The Elimination of Intermediate Varieties: How Evolution Lays the Groundwork for Assigning Rights

I have strong sympathy with @beaglelady in this strange conversation. The suggestion that a human being can catch “personhood” the way they can catch Ebola is not just empirically ridiculous – it is potentially profoundly problematic morally. As I think @beaglelady has been trying to say throughout, this “idea” implies that there was once (and still could be) a large number of non-person human beings who were indistinguishable from persons in every way except contact with invisible and undetectable magic dust. In other words, there was once (and still could be) a world where some humans were intrinsically dehumanized. It should go without saying that this is a potent basis for racism and xenophobia, and more specifically it has historically been the basis of the systematic dehumanization of humans called “others.” In fact, I would say that @AntoineSuarez’s proposal is even more insidious than overt systematic racism/prejudice, which typically offers at least the pretense of identifying the characteristics that dehumanize a person (skin color, lineage, religion, sex). The unreasonable “idea” being discussed here makes the dehumanization invisible, presumably detectable only via supernatural means. The toxic potential here should be obvious.

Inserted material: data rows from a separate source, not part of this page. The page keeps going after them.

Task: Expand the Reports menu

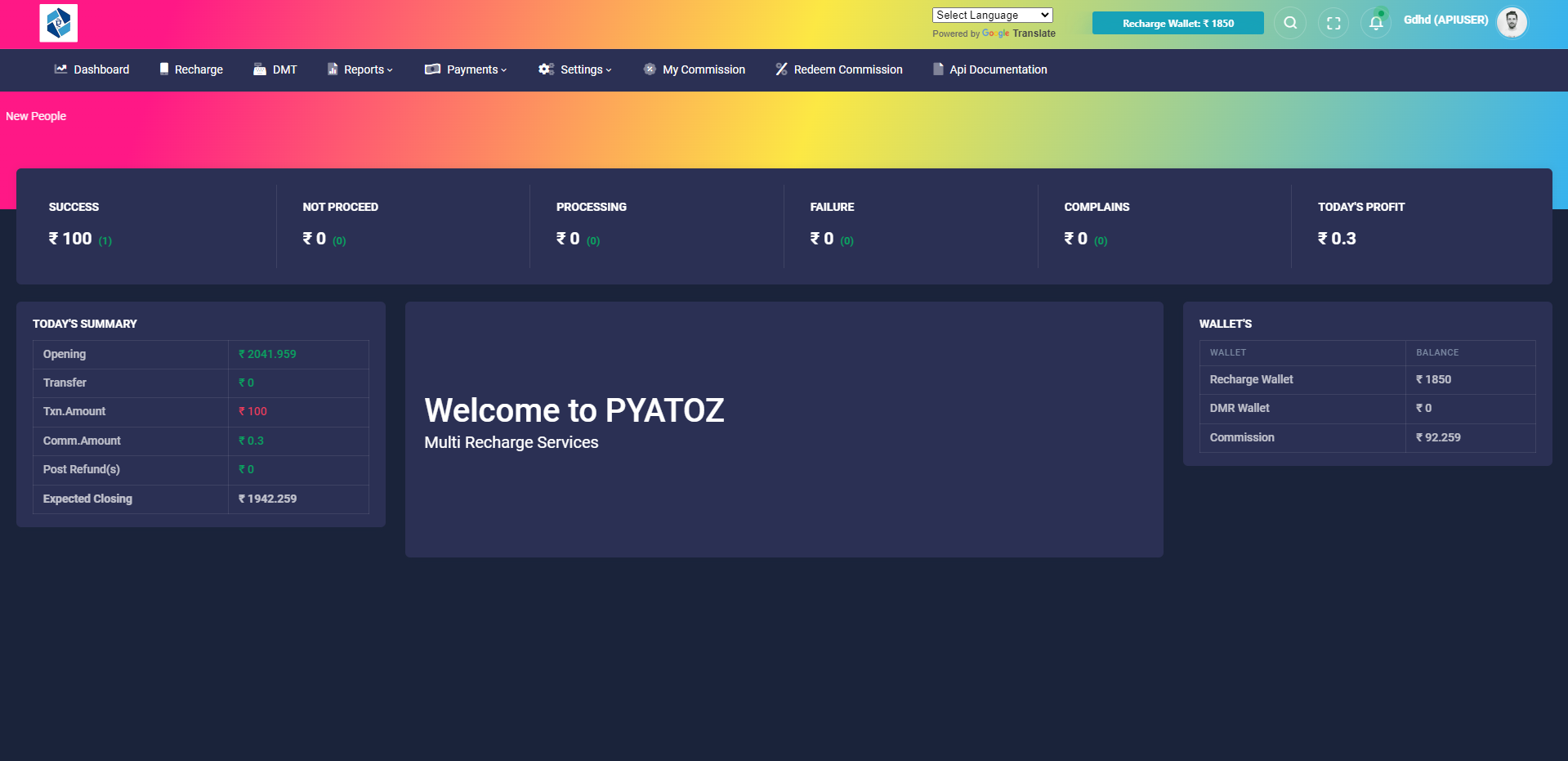Action: point(361,69)
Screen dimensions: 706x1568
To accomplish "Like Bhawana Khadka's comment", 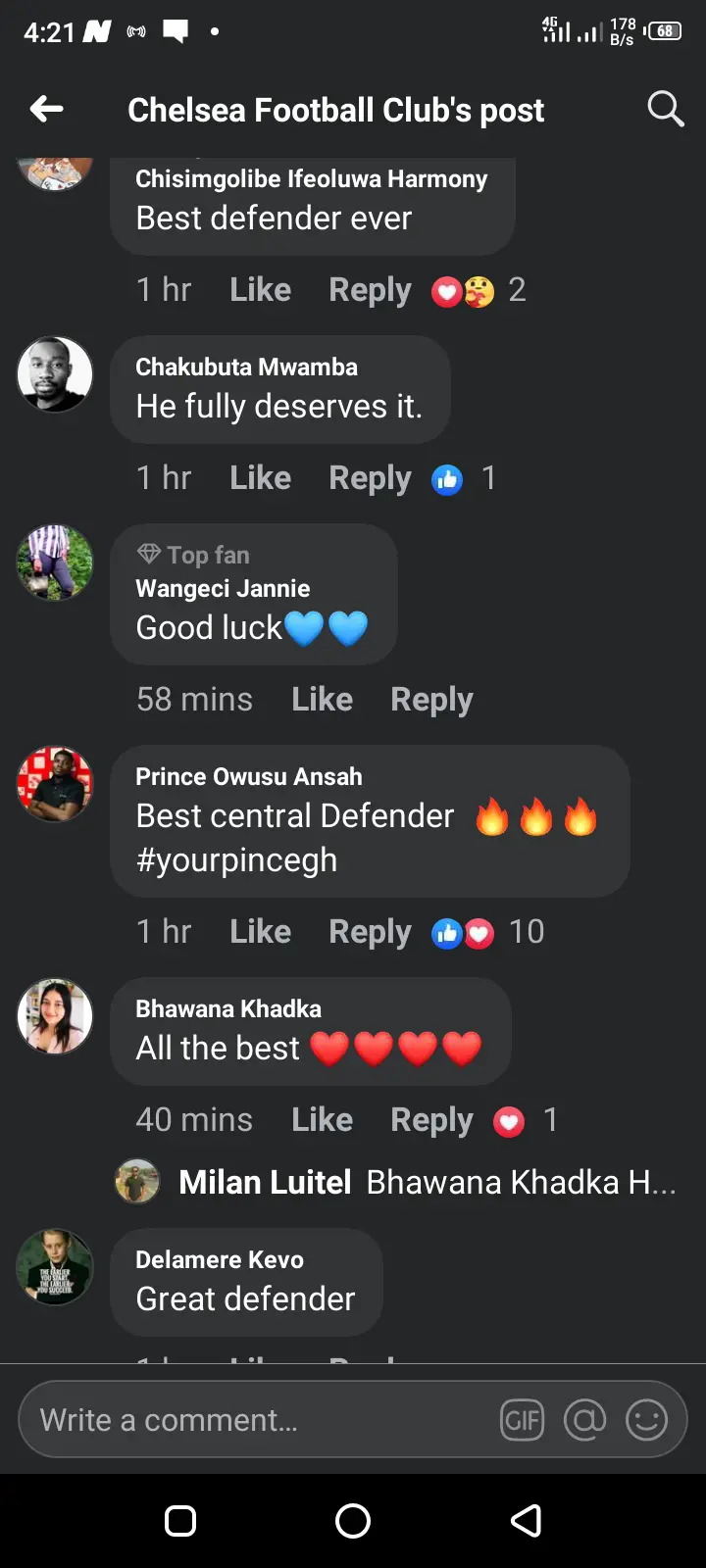I will pyautogui.click(x=322, y=1120).
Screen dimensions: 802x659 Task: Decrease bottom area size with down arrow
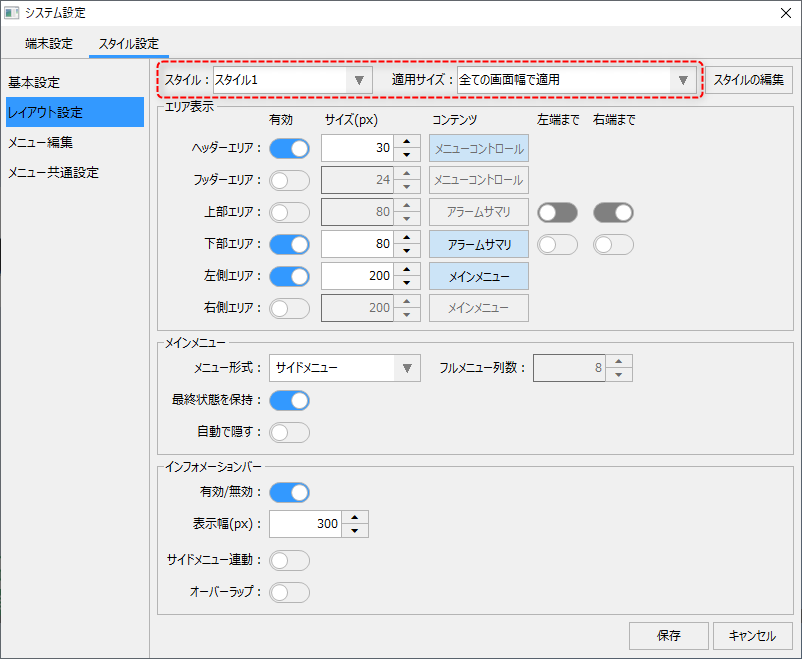(407, 251)
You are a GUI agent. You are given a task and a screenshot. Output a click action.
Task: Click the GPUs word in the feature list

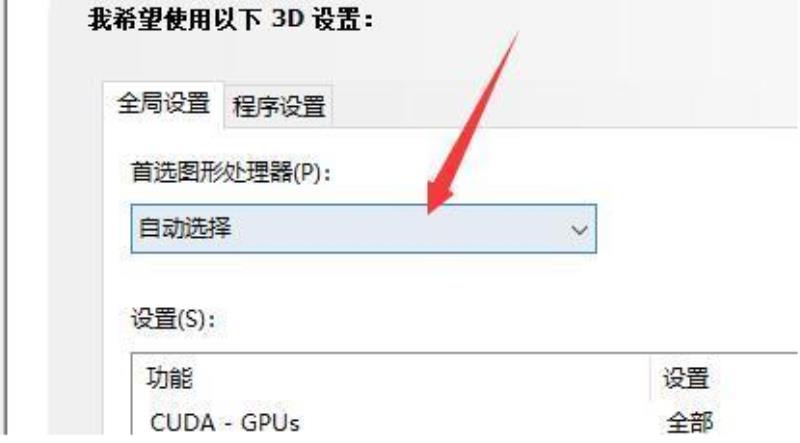270,423
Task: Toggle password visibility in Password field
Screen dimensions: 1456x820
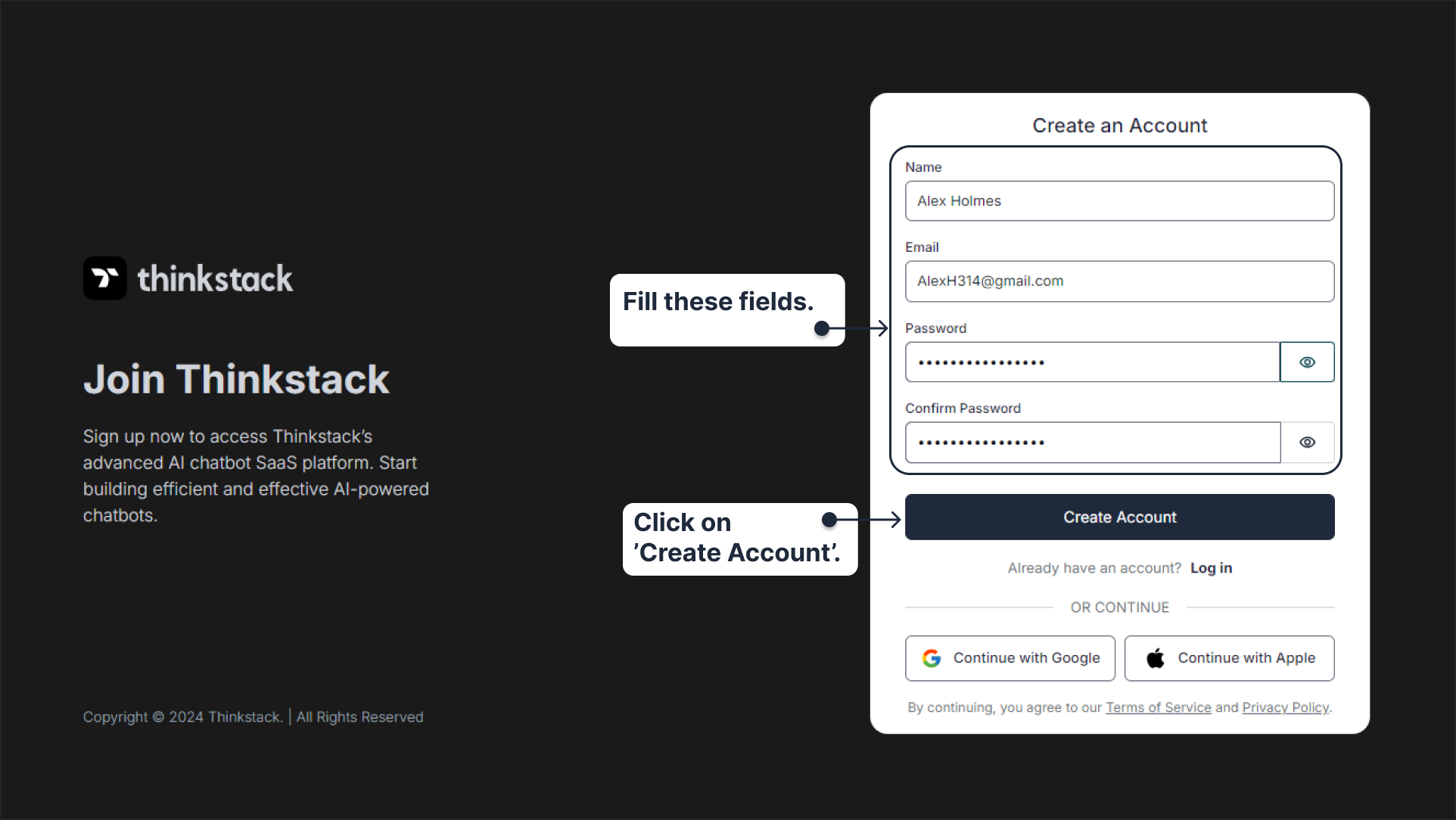Action: pyautogui.click(x=1307, y=361)
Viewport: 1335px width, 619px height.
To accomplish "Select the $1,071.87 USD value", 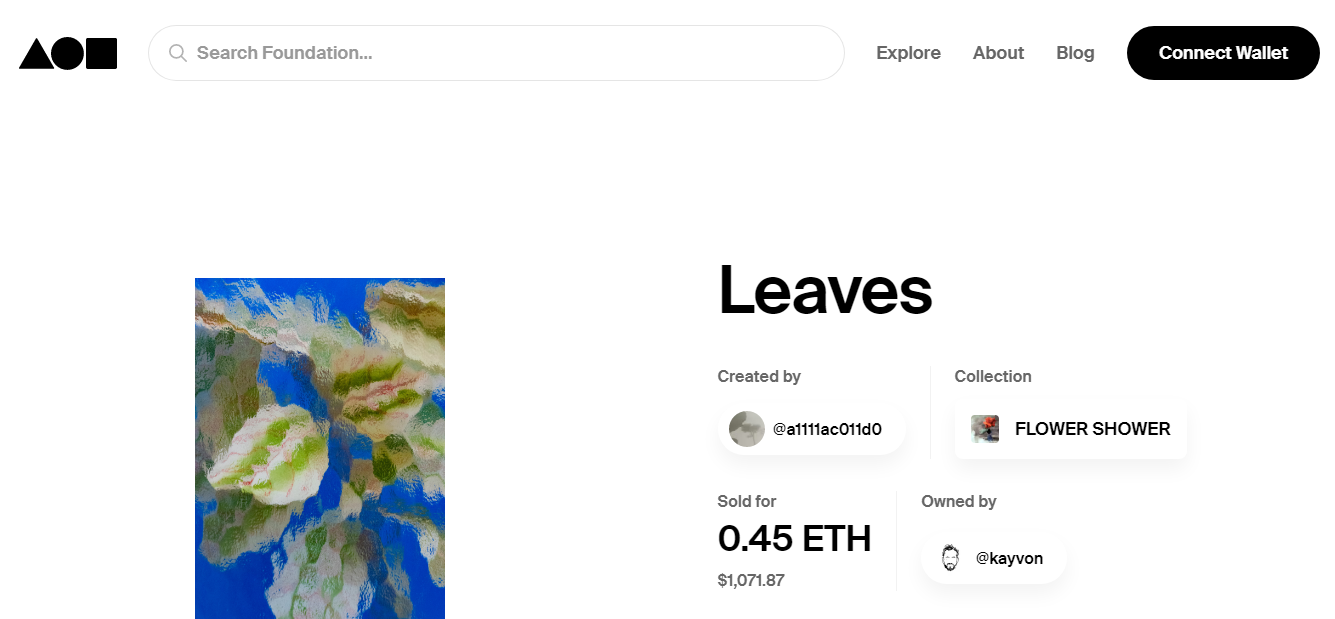I will click(751, 580).
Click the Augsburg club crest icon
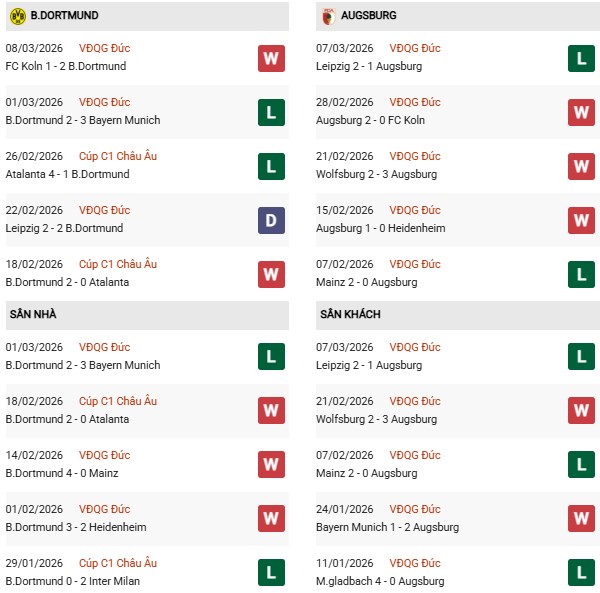This screenshot has width=600, height=593. pos(329,15)
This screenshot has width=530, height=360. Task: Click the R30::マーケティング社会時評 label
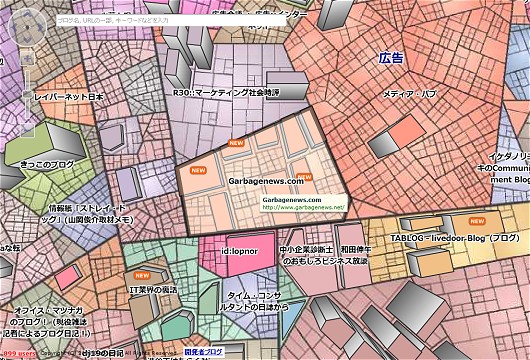click(226, 93)
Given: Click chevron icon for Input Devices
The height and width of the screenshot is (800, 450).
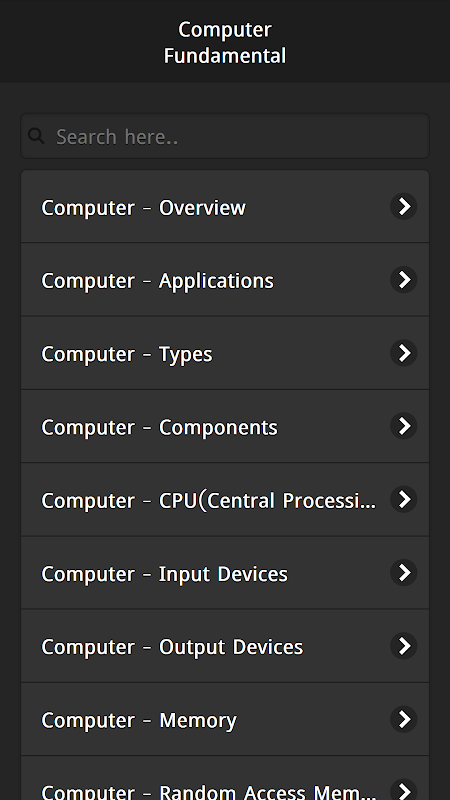Looking at the screenshot, I should (404, 572).
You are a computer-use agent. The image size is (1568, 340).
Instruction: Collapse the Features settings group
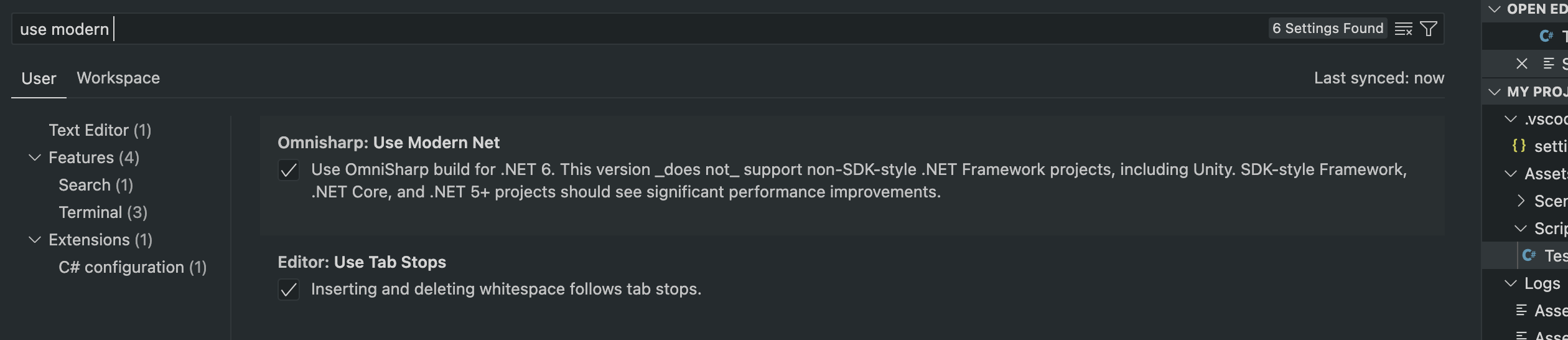[35, 158]
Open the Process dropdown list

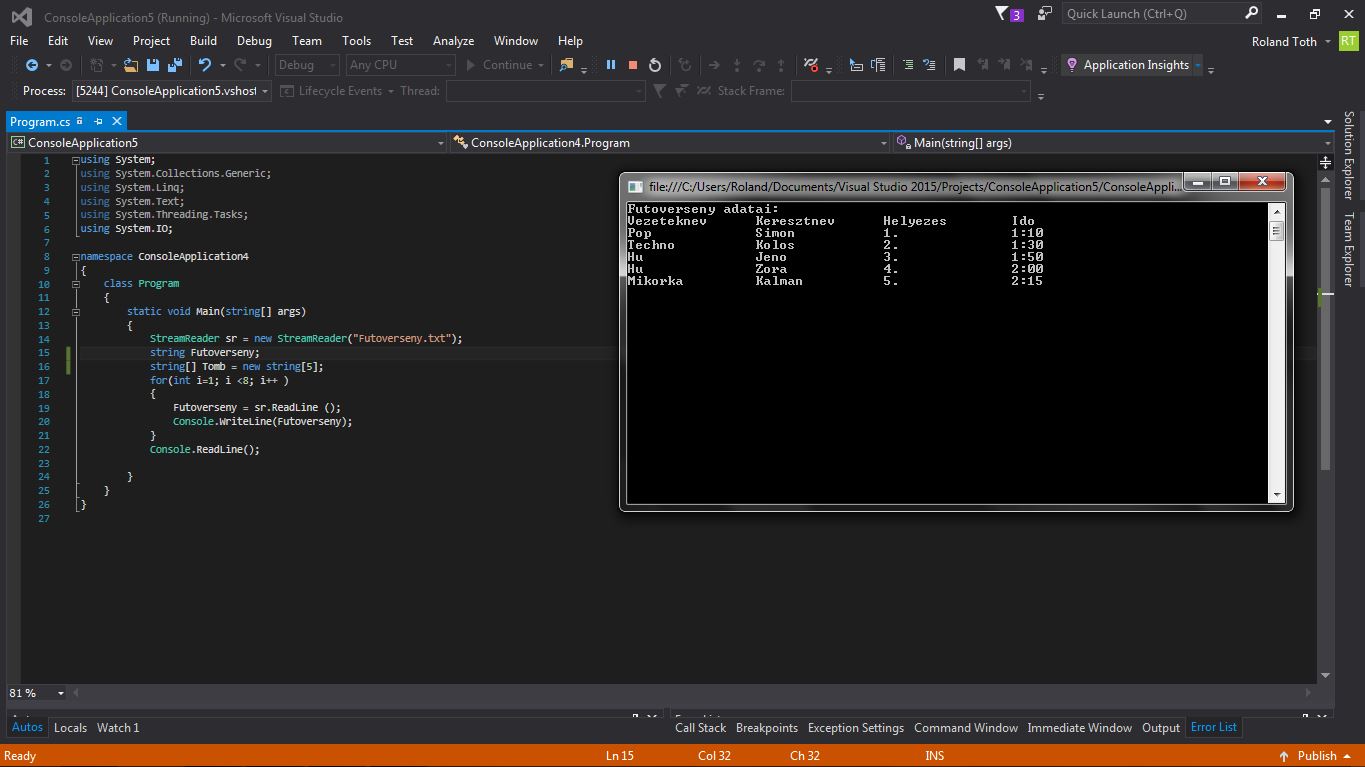point(265,91)
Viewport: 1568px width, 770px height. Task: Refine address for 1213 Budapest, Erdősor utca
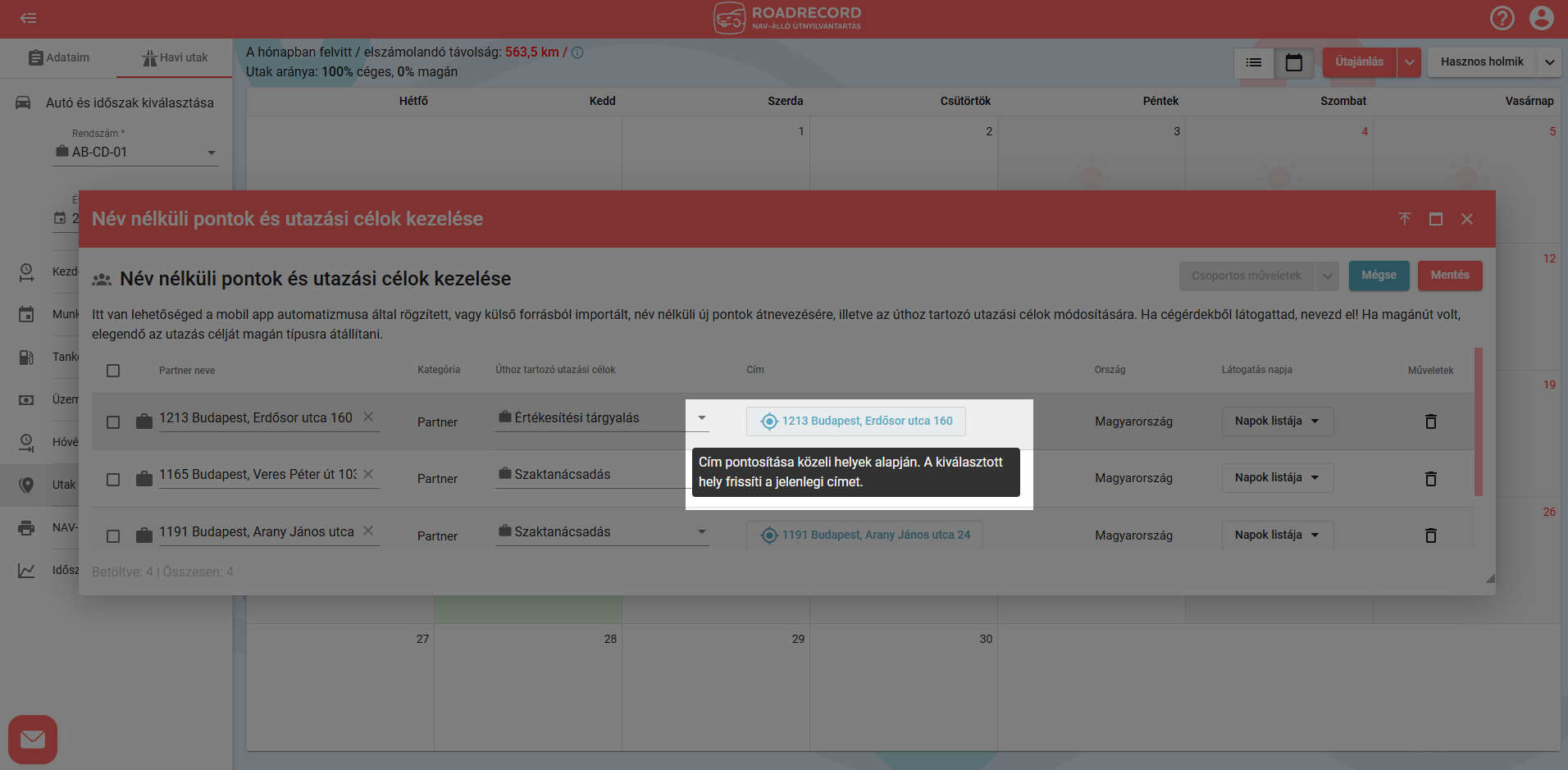pos(855,421)
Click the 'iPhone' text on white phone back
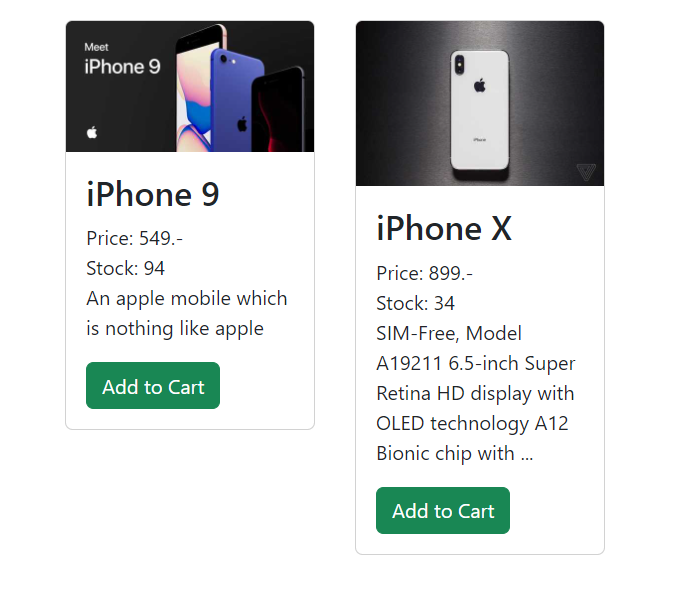This screenshot has height=590, width=684. (x=479, y=139)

I guess it could be different if the proposal had any empirical or explanatory merit at all. But it doesn’t. It can only do one thing: fill in a perceived gap in a religious narrative that itself has no empirical or explanatory merit.

This idea is toxic and without scholarly value. I invite Christians in this forum to reject it and to consider this small potential benefit of doing so: you will find common ground with humanists like me, who seek to affirm human dignity in the strongest possible terms.